Wherever the word "dropdown" appears in a line below, that line counts; report the total number of such lines only.

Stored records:
◆ ◆ ◆ ◆
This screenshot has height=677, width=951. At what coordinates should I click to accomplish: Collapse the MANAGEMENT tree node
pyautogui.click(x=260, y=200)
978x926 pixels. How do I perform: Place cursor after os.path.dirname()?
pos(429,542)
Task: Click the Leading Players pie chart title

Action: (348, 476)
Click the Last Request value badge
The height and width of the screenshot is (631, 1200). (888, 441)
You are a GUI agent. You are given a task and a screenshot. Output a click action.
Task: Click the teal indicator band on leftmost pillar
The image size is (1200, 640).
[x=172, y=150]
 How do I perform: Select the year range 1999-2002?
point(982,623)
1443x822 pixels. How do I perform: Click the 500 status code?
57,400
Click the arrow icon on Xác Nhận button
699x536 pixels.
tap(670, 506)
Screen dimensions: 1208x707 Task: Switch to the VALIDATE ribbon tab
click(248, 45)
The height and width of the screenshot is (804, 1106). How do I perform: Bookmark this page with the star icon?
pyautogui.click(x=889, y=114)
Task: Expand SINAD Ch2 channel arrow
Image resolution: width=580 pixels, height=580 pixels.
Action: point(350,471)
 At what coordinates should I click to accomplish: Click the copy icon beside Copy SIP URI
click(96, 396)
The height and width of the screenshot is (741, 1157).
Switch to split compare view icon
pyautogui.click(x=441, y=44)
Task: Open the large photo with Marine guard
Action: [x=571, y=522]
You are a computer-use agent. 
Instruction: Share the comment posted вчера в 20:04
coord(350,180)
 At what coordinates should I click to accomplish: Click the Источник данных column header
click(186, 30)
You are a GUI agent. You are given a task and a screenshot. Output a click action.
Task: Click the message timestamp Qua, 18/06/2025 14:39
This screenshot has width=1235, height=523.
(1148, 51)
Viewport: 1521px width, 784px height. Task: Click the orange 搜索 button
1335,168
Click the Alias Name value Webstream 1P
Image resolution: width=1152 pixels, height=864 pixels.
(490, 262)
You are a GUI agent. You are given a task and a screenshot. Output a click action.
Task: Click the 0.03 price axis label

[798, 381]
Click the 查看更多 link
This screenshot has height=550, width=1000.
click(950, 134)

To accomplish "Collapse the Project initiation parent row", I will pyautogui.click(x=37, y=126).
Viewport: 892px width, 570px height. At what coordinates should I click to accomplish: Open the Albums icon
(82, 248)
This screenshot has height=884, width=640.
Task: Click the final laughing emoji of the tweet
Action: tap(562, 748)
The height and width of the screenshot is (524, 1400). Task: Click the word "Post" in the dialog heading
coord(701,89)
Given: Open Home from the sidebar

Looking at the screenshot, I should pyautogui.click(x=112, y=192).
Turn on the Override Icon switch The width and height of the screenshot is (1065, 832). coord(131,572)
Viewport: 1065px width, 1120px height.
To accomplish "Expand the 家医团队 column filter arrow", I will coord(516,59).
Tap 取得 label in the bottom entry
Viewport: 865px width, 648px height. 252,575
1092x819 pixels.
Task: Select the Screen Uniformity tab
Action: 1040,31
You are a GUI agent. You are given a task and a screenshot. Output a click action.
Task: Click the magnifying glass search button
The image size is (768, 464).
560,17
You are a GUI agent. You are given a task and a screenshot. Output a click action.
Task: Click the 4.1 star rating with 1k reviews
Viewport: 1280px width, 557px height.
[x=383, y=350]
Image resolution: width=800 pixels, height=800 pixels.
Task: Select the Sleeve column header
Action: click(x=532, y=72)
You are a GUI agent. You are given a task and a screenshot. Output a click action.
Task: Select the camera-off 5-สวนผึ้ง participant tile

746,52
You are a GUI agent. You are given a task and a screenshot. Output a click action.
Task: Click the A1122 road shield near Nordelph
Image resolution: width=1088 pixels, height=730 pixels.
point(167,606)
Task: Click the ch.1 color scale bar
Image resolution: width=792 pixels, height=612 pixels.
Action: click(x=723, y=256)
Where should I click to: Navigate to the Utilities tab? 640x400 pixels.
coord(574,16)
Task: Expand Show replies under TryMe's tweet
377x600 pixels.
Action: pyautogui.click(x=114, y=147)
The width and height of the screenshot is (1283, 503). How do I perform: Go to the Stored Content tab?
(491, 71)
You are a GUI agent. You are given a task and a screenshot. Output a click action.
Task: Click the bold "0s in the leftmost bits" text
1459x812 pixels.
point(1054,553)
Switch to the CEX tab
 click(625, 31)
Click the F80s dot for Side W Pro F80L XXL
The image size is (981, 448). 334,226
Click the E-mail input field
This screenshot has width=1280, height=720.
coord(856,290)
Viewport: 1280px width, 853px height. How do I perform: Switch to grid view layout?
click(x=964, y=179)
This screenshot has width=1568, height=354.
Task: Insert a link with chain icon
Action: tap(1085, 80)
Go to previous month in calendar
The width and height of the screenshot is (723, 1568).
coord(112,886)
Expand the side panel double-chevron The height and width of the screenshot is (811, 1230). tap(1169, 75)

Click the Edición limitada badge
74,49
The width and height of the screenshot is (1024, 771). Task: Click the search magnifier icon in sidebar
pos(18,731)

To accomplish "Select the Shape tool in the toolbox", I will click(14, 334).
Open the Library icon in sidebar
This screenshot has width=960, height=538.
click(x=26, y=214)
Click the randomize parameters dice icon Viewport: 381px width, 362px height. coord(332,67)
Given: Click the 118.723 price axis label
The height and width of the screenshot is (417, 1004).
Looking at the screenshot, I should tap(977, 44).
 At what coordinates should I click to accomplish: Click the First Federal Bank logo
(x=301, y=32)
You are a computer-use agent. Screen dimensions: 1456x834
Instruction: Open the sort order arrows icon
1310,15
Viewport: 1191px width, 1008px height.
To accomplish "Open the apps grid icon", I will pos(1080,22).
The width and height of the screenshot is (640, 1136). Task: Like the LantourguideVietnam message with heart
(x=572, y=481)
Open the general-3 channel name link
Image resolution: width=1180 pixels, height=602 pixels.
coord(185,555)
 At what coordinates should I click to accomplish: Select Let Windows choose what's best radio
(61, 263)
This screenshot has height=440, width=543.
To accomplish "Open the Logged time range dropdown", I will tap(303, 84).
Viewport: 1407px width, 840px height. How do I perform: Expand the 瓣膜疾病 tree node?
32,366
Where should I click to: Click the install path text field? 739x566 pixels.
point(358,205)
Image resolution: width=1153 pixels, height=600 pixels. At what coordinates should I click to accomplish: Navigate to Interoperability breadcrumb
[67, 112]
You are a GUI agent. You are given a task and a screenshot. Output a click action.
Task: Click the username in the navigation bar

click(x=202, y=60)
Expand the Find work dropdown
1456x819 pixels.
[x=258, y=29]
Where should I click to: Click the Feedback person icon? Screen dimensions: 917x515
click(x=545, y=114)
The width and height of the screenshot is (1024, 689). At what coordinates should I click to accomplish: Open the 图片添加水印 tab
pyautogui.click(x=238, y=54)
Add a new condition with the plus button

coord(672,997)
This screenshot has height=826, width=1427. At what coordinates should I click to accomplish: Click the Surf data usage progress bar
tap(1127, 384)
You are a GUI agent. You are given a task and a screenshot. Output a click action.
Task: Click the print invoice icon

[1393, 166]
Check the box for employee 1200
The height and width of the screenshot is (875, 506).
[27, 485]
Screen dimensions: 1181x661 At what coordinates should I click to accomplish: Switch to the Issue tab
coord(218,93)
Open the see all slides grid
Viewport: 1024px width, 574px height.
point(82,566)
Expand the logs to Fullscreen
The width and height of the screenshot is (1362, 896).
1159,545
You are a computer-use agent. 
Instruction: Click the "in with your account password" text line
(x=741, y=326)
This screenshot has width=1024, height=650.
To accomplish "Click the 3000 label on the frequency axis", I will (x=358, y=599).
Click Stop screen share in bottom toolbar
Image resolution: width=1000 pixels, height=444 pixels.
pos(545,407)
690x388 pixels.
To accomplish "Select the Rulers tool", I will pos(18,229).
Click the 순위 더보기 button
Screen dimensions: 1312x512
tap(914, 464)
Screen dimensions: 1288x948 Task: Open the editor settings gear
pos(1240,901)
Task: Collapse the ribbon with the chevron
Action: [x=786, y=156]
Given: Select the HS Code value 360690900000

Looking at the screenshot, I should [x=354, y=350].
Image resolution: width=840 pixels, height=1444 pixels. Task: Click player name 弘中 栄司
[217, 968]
◆ ◆ ◆ ◆
Written answer:
2